La démocratie, condition indispensable au progrès
Le journaliste et écrivain Hasan Cemal voit tout espoir d'un rétablissement possible de la Turquie brisé. Il écrit dans T24 :
«Ces condamnations nous ont montré de nouveau que dans ce pays, la démocratie, la justice et la liberté d'expression appartenaient au passé. Et celui qui affirme le contraire est un menteur. Tant que nous ne nous serons pas affranchis de cette mentalité qui porte systématiquement atteinte à la justice et à la liberté d'expression, la Turquie ne pourra pas retrouver son équilibre. Dans un pays privé de démocratie, les choses ne peuvent qu'empirer. La paix et la sérénité y sont impossibles, de même que la stabilité politique et économique. ... Bref : tant que la Turquie n'aura pas été libérée d'Erdoğan, son avenir restera hypothéqué.»
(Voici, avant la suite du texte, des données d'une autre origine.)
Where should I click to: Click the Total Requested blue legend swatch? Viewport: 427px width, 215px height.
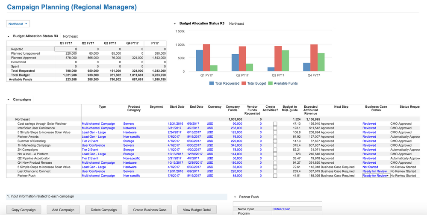coord(212,83)
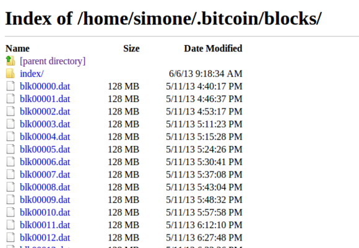The width and height of the screenshot is (359, 248).
Task: Open the blk00004.dat file link
Action: point(45,137)
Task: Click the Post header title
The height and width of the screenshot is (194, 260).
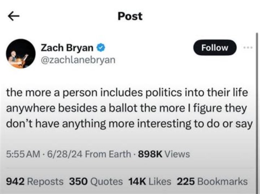Action: pyautogui.click(x=130, y=16)
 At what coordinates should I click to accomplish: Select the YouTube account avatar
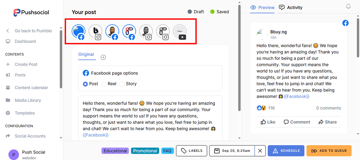point(180,31)
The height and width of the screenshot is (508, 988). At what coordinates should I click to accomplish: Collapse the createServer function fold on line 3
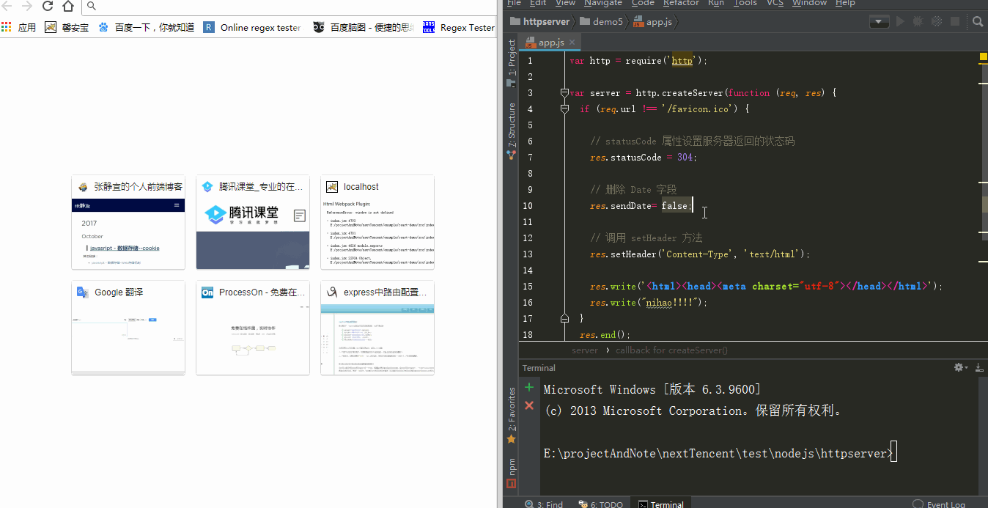click(x=564, y=93)
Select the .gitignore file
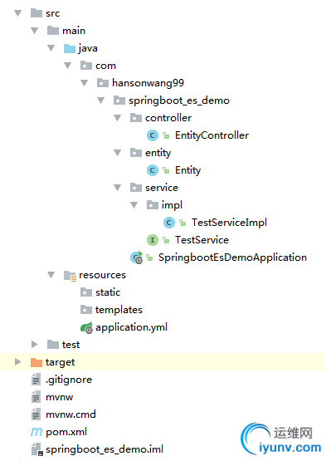The height and width of the screenshot is (461, 326). pos(69,380)
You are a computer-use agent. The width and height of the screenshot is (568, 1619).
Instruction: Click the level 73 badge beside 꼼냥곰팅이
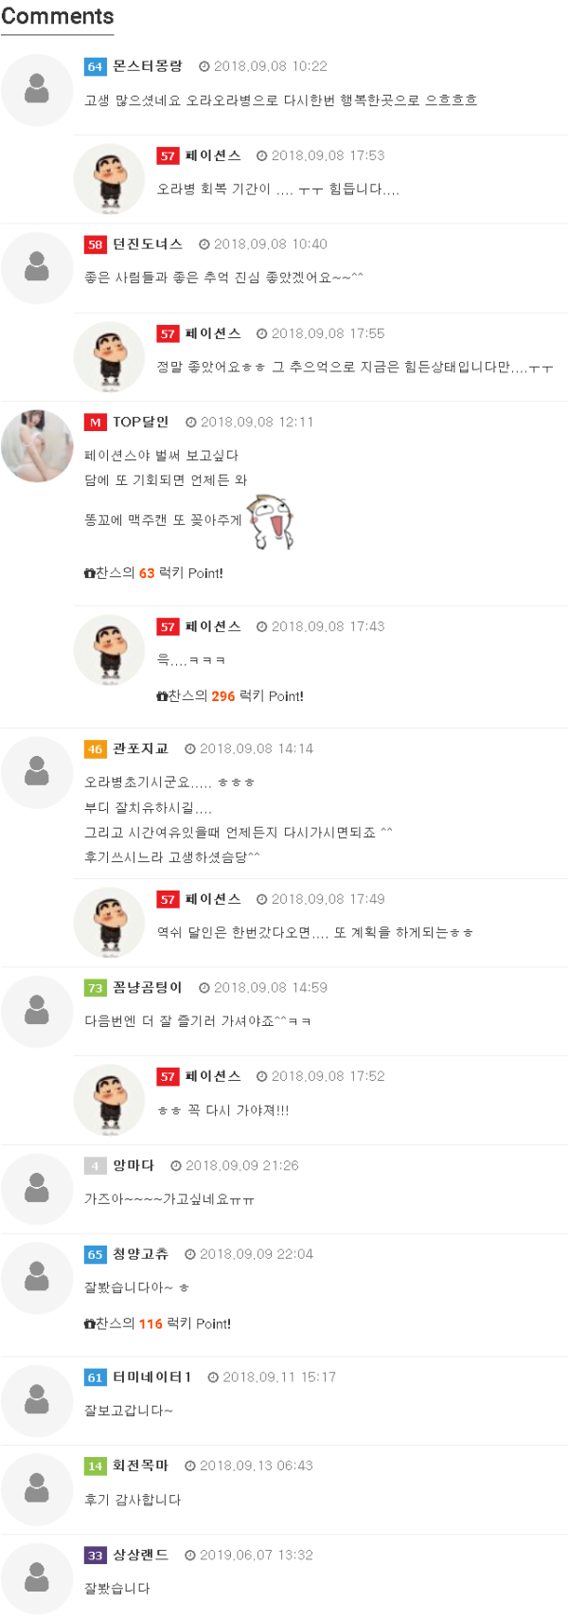pos(95,988)
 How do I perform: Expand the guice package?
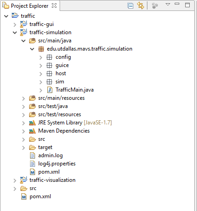click(x=41, y=66)
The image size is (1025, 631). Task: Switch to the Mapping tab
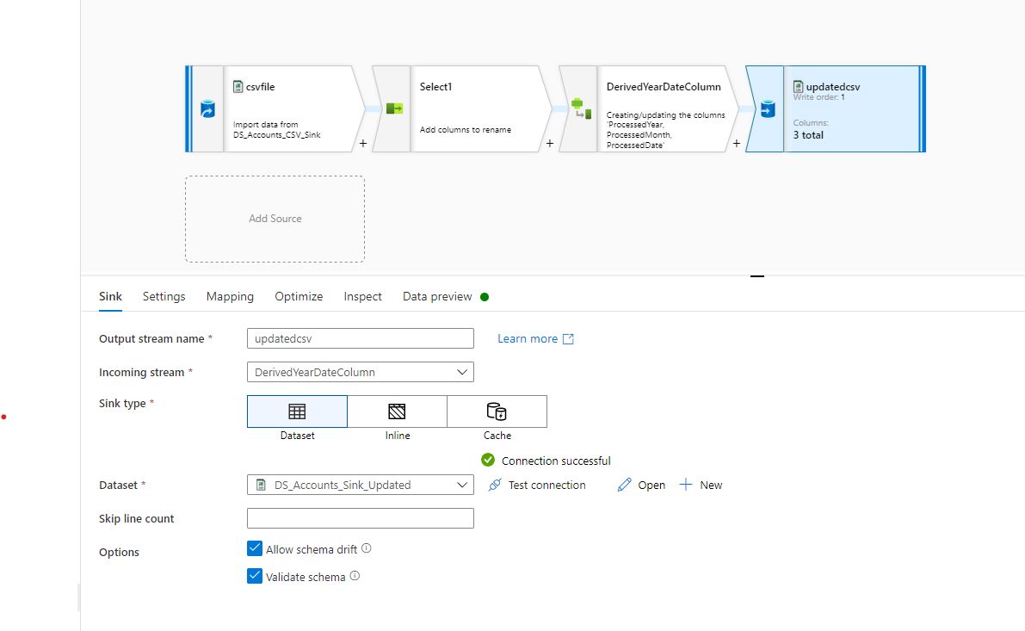pos(230,296)
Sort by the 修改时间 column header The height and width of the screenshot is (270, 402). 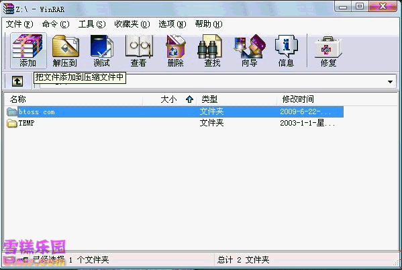coord(298,99)
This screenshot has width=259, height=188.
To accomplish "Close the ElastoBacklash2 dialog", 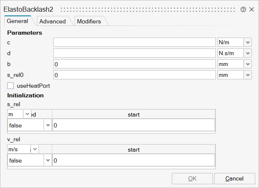I will click(x=252, y=9).
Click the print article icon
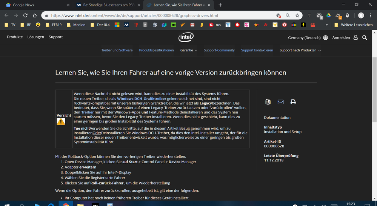377x206 pixels. coord(293,102)
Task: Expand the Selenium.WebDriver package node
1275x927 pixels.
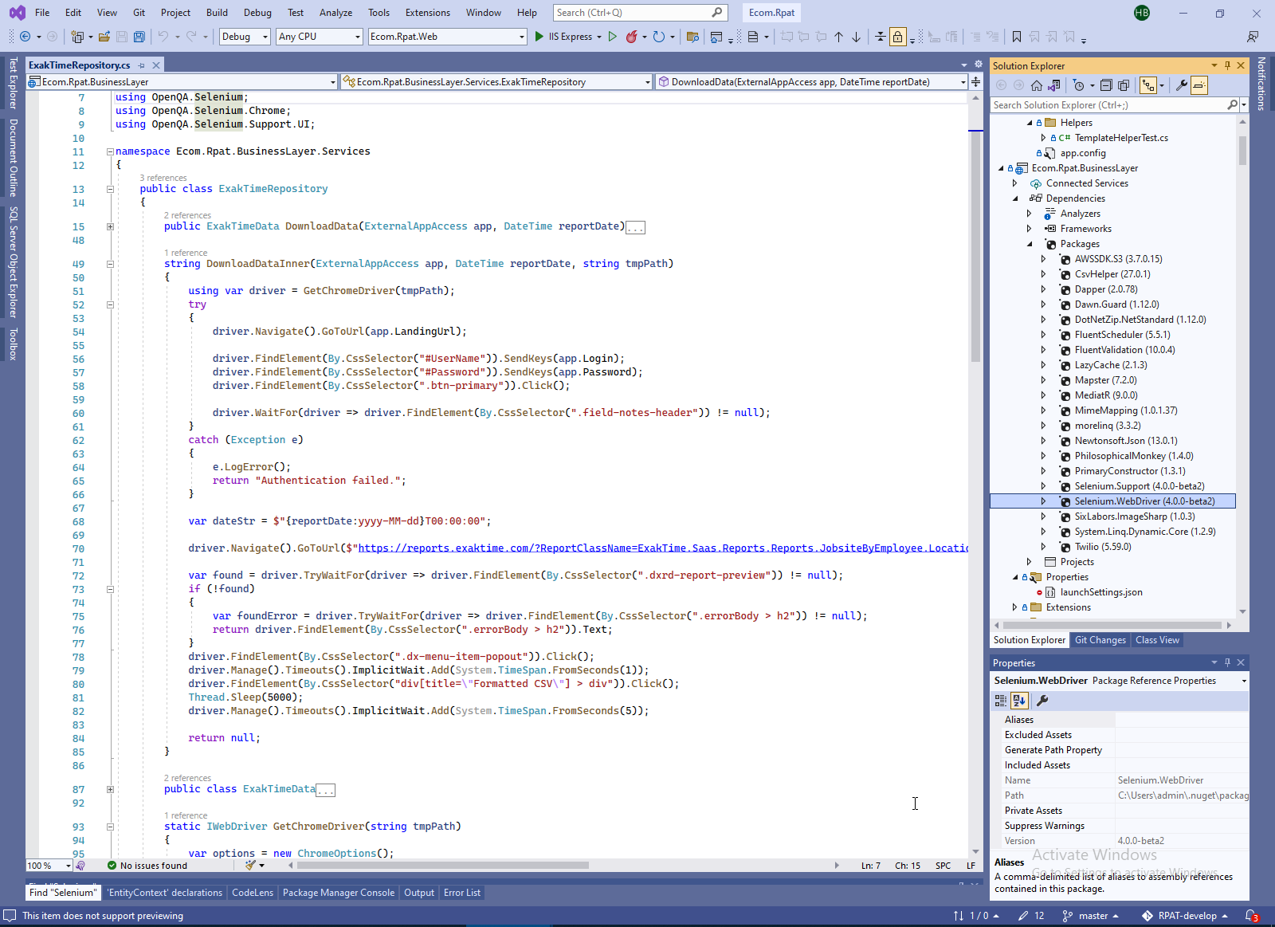Action: click(x=1043, y=501)
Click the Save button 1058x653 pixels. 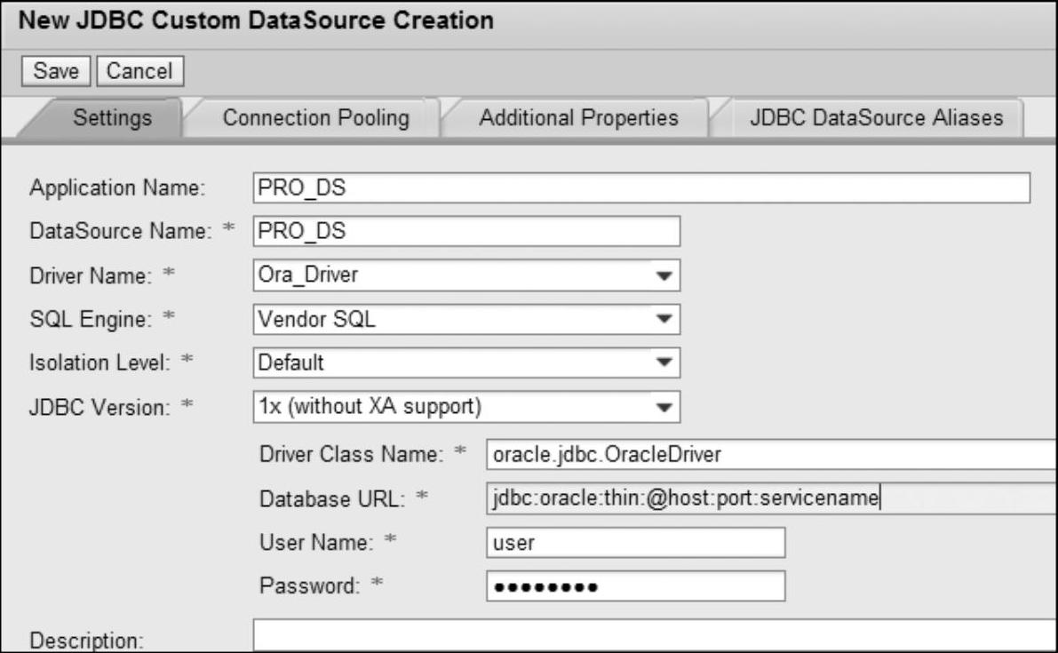click(56, 70)
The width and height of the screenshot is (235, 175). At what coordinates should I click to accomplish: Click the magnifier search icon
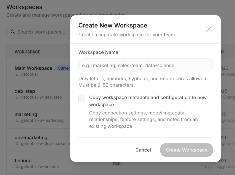(13, 32)
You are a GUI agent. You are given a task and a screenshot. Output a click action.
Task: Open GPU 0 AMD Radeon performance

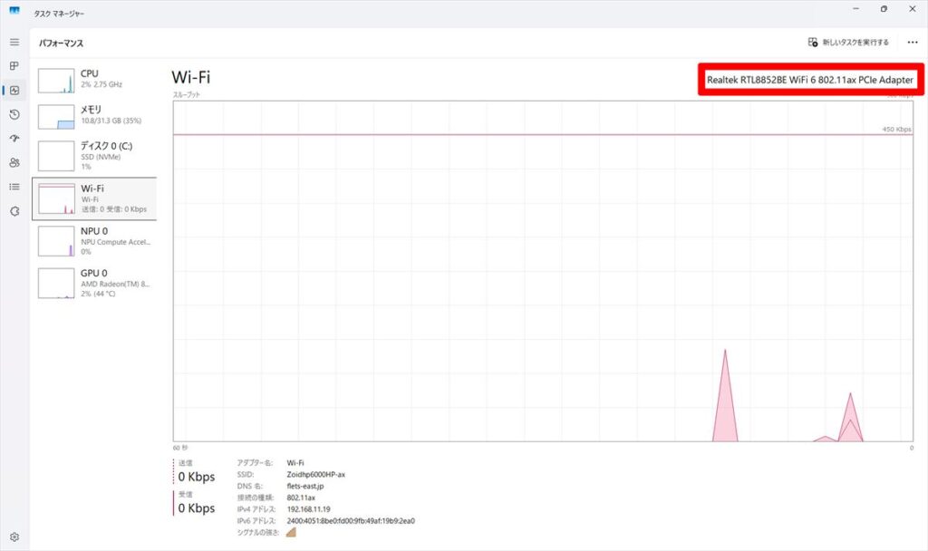point(93,283)
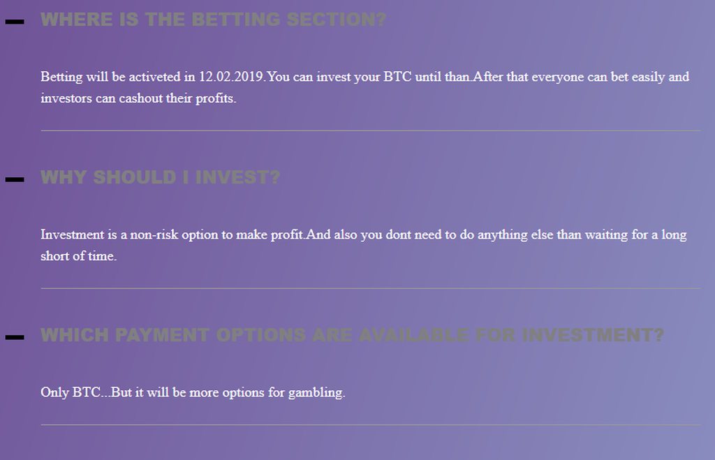Select the 'short of time.' text line
This screenshot has height=460, width=715.
click(78, 255)
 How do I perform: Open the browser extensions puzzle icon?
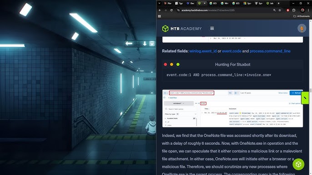294,10
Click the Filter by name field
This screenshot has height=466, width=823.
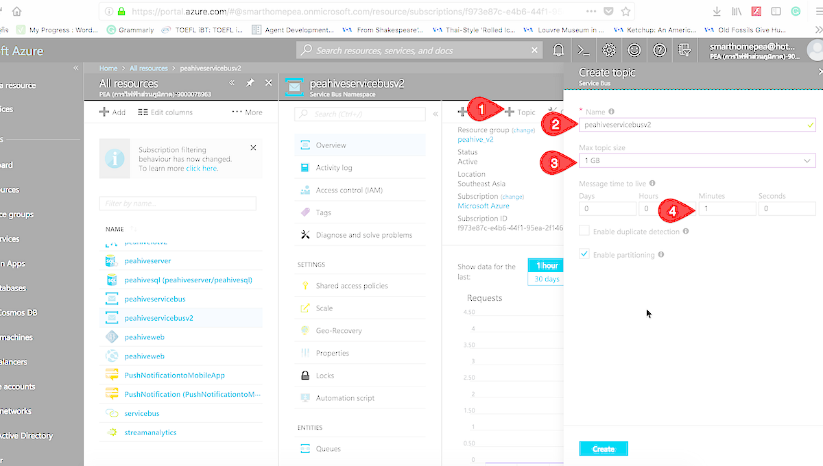177,204
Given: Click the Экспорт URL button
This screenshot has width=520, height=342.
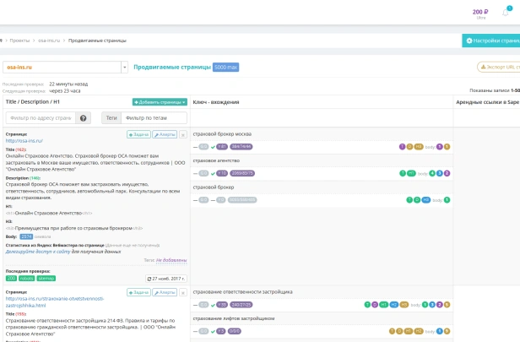Looking at the screenshot, I should pos(499,67).
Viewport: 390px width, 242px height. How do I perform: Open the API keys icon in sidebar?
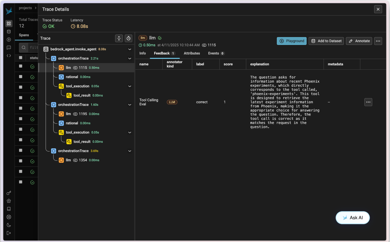9,193
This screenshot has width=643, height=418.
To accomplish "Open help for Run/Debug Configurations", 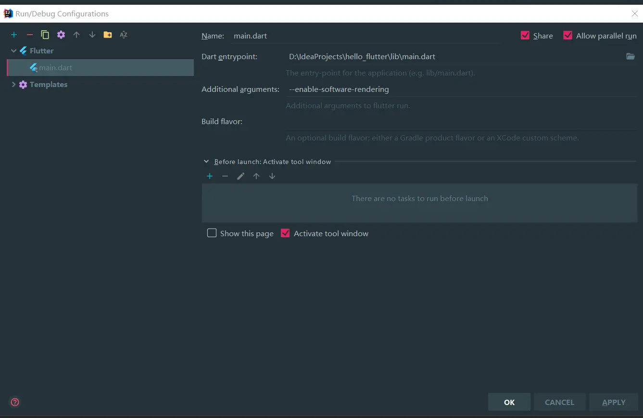I will (x=14, y=402).
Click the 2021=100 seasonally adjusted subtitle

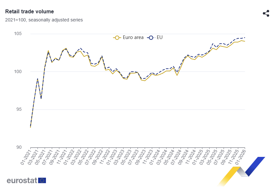[44, 20]
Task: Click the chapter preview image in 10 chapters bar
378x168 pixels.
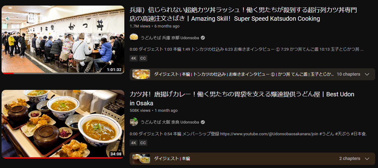Action: 141,74
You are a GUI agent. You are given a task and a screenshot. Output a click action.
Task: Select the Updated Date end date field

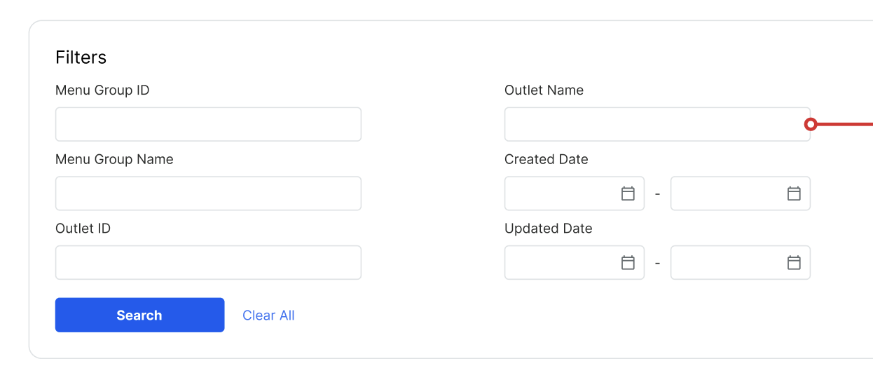pyautogui.click(x=727, y=263)
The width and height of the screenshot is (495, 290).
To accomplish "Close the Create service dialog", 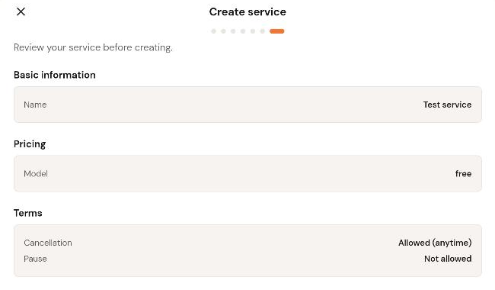I will pos(21,11).
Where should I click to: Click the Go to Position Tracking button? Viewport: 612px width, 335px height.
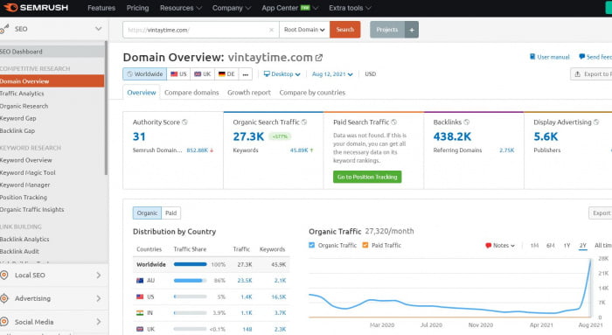(x=367, y=177)
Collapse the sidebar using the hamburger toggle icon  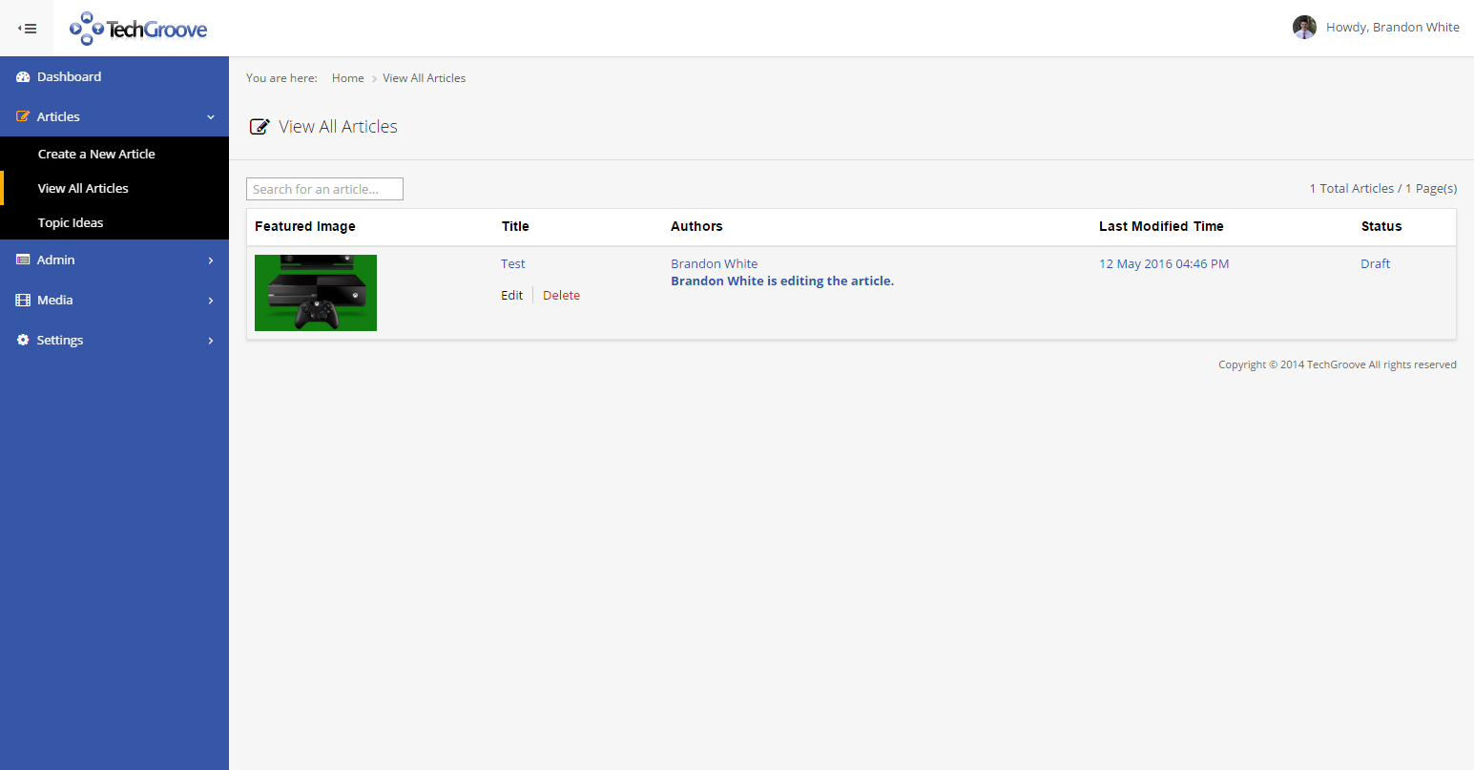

L'Erdoğan-bashing est trop facile
L'Europe doit voler au secours de la société civile turque, réclame Die Presse :
«D'innombrables organisations de la société civile - étudiants, associations féminines, associations d'entraide et groupes laïques - ne se laissent pas intimider et émettent régulièrement des signes de contestation à travers des actions, aussi modestes soient-elles. Il y a longtemps que la société européenne et son Union auraient dû se solidariser avec ces femmes et ces hommes et saluer leur action au lieu de choisir la voie de la facilité en se défoulant sur Erdoğan. ... Si l'Europe ne peut pas mener le combat des Turcs à leur place en faveur d'un système démocratique, elle peut cependant les soutenir activement. ... Il ne faut pas laisser tomber la société civile critique, car elle place tous ses espoirs dans l'UE. C'est ce qui les fait tenir.»